Document segment -
+===+

Sunday, January 20, 2019

A Season for the Birds - The 1956 Topps Baltimore Orioles Team Set

One of the fun things about a completed set is deciding how you want to organize it. I have the 1956 Topps set in a binder, sorted by team, in the same order that the teams finished in the 1955 Standings. In 1955, the Baltimore Orioles finished 7th in the AL with a record of 57-97.

The team just completed a move from Saint Louis, with the American League wresting control of the Saint Louis Browns from Bill Veeck and encouraging a sale to a Baltimore-led group of businessmen. The last vestiges of the Browns were flushed away with the hiring of Manager and GM Paul Richards in September of 1954. Richards wasted little time re-making the team, engineering a massive trade involving 17 players that off-season.  

The 1956 Topps Set had fantastic team cards. The team photo on the front, and the back includes some relevant stats and a cool aerial view of the team's home ballpark.

+===+

Data excerpt -

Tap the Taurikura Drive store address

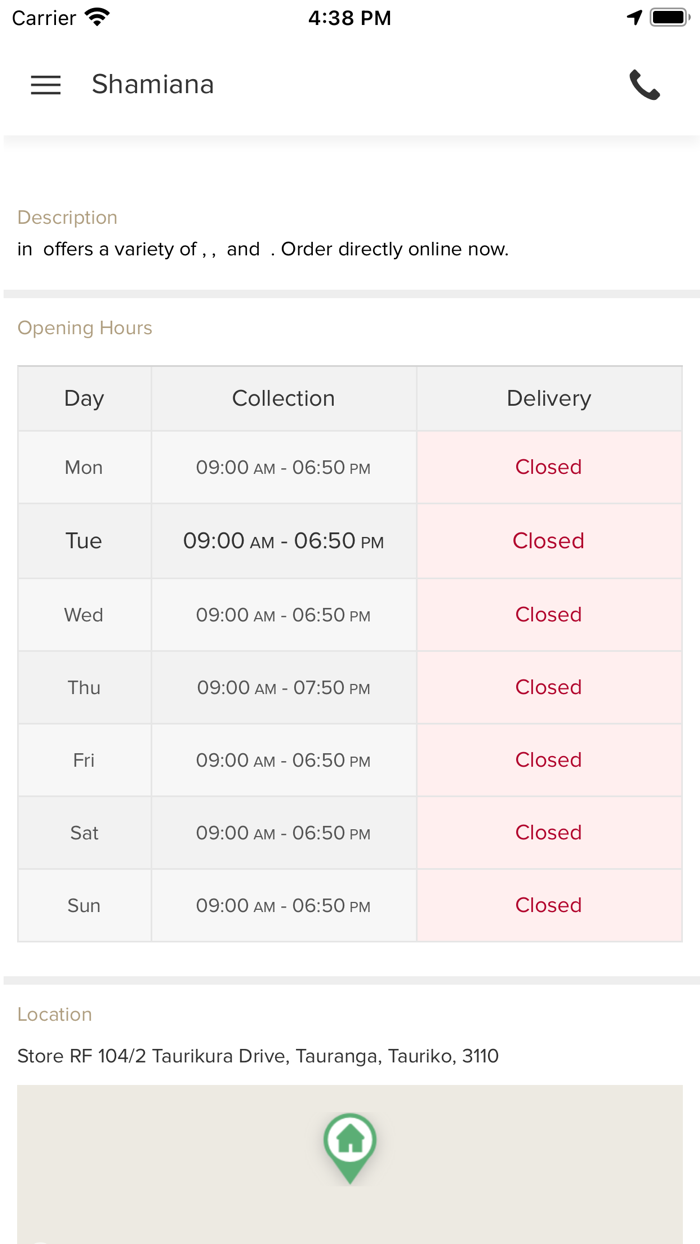(x=258, y=1056)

+===+

Tasks to carry out -
• A. In the post on the 1956 Topps Orioles team set, set down the passage that begins at the words "One of the fun" and stops after the words "record of 57-97.".
• B. According to the post on the 1956 Topps Orioles team set, how many players were involved in the trade Paul Richards engineered that off-season?
• C. Carry on the post about the 1956 Topps Orioles team set from its last sentence.

Solved problems -
• A.
One of the fun things about a completed set is deciding how you want to organize it. I have the 1956 Topps set in a binder, sorted by team, in the same order that the teams finished in the 1955 Standings. In 1955, the Baltimore Orioles finished 7th in the AL with a record of 57-97.

• B. 17 players.

• C.
The team's best hitter in 1955 was a midseason waiver pickup of 35 year-old outfielder Dave Philley. Dave hit .299 for the O's and led all Baltimore hitters with a .418 slugging pct (that is not very good). Philley would be back on the road again in 1956, after being traded to the White Sox in May along with the Orioles' lone 1955 All-Star Jim Wilson in exchange for future Hall of Fame 3rd baseman . . . George Kell.

Sorry Dave. He missed 3 seasons early on during WWII, and didn't have a full major league season under his belt until his age 27 season. He was regarded a good fielder with a plus arm in his youth, and led the AL in outfield assists 3 times. Philley was a member of the 1954 Cleveland World Series team, playing in 4 games.

The team's best starting pitcher Bill Wight was in twilight of his career, as depicted on his card, with a ghostly light slowing gaining on him . . . uhh. Let's lighten the mood. Despite a hard luck 6-8 record in 1955, Wight managed to lead the O's starting staff with a sparkling 2.45 ERA, backed up by a sabrmetrically shiny 3.13 WHIP and an ERA+ of 154 (lg. avg is 100).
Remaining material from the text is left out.